The GLAS smart thermostat powered by Microsoft’s Cortana. (Microsoft Photo)

Microsoft’s Cortana will soon be removed from the Johnson Controls GLAS smart thermostat, a device once thought to be a flagship smart home product for the digital assistant when it was first unveiled two years ago.

Cortana is on a different path than it was in January 2018 when the device debuted, with Microsoft giving up on the digital assistant as serious competition for Amazon’s Alexa or the Google Assistant. That change could play a role in how other companies work with the virtual brain.

Johnson Controls this week alerted owners of the GLAS smart thermostat that Cortana would be removed from the device via a firmware update.

“The Microsoft Cortana voice assistant will no longer work on your device,” according to an alert about the update obtained by SlashGear. “Moving forward, you will still have access to other voice assistants to control your thermostat through the Works with functionality of Amazon Alexa and the Google Assistant.”

We’ve reached out to Microsoft for comment on the situation and will update this story if we hear back.

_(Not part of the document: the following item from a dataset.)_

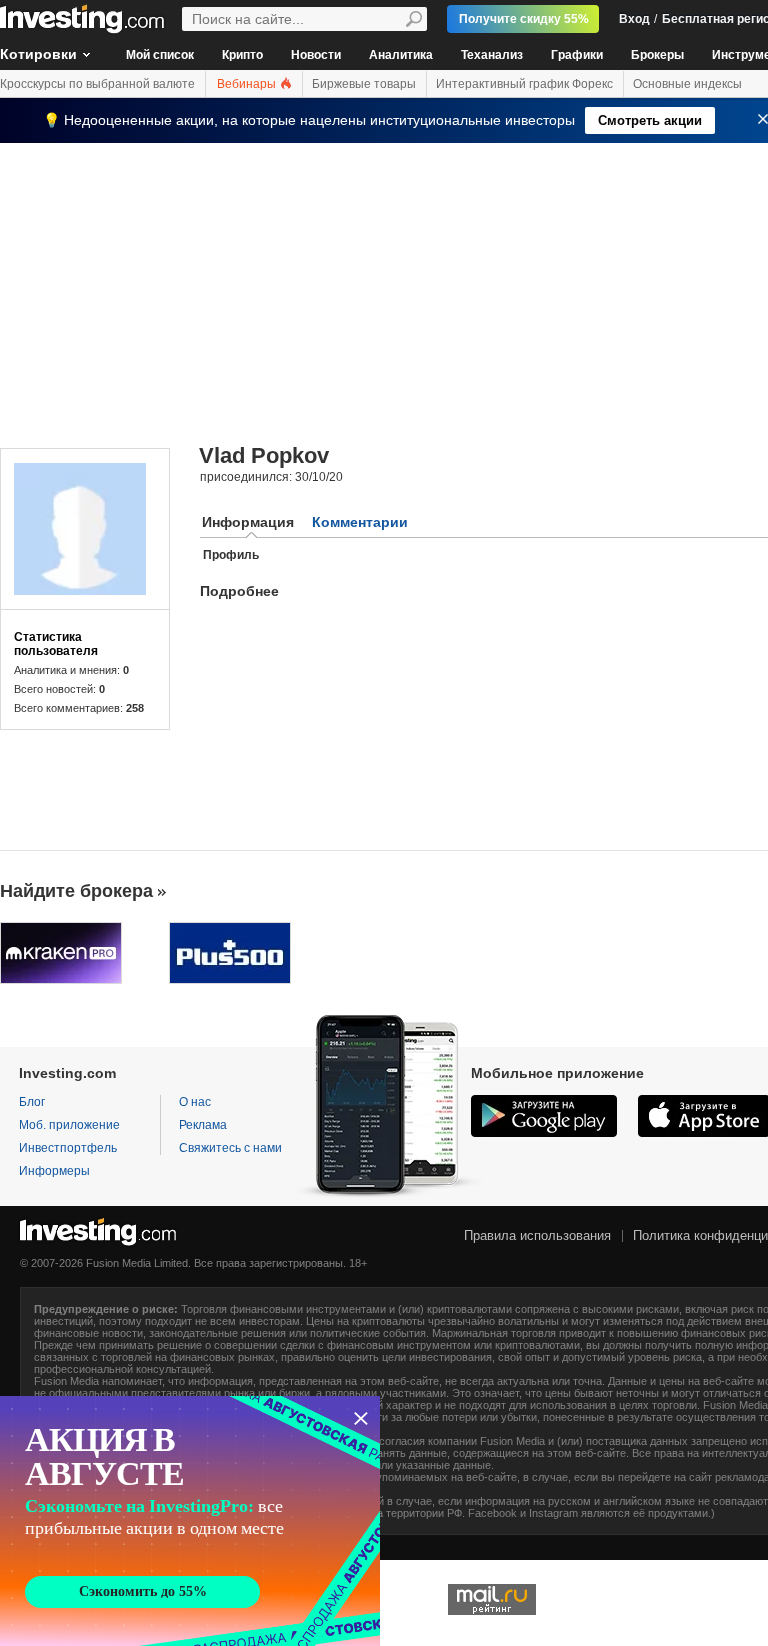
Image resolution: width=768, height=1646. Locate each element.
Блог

Despite having some built-in advantages, principally an ecosystem of 800 million active Windows 10 devices around the world, Microsoft has so far failed to gain ground in the digital assistant race. In January, Microsoft CEO Satya Nadella noted that the company no longer views Cortana as a competitor to Google Assistant and Alexa, and the priority has changed to make it a skill that works within other digital assistants across a variety of devices.

A Cortana executive last year said the company is playing the long game with its virtual brain, and Nadella has compared digital assistants to web browsers, saying they need to work together.

“The idea that you are always going to start with one wake word and one assistant is not how we start on the web,” Nadella said during his keynote at the Build developer conference in May. “What does an open assistant future look like, similar to an open web?”

Along those lines, Microsoft showed off a new vision for Cortana at Build, where the digital assistant carried on a free-flowing conversation with a person that went beyond typical single command and response answers and included shuffling around a schedule and creating new meetings on the go.

Under Nadella, Microsoft hasn’t been afraid to de-emphasize areas that aren’t paying off, or make a major pivot to re-invigorate a stagnant product, and that certainly seems to be happening with Cortana. Microsoft teamed up with Amazon in a surprising alliance to integrate their respective digital assistantsIn a recent Windows update, Microsoft separated Cortana from search and add the option to mute it during setup.

These changes came a few months after Microsoft’s Cortana chief left the company.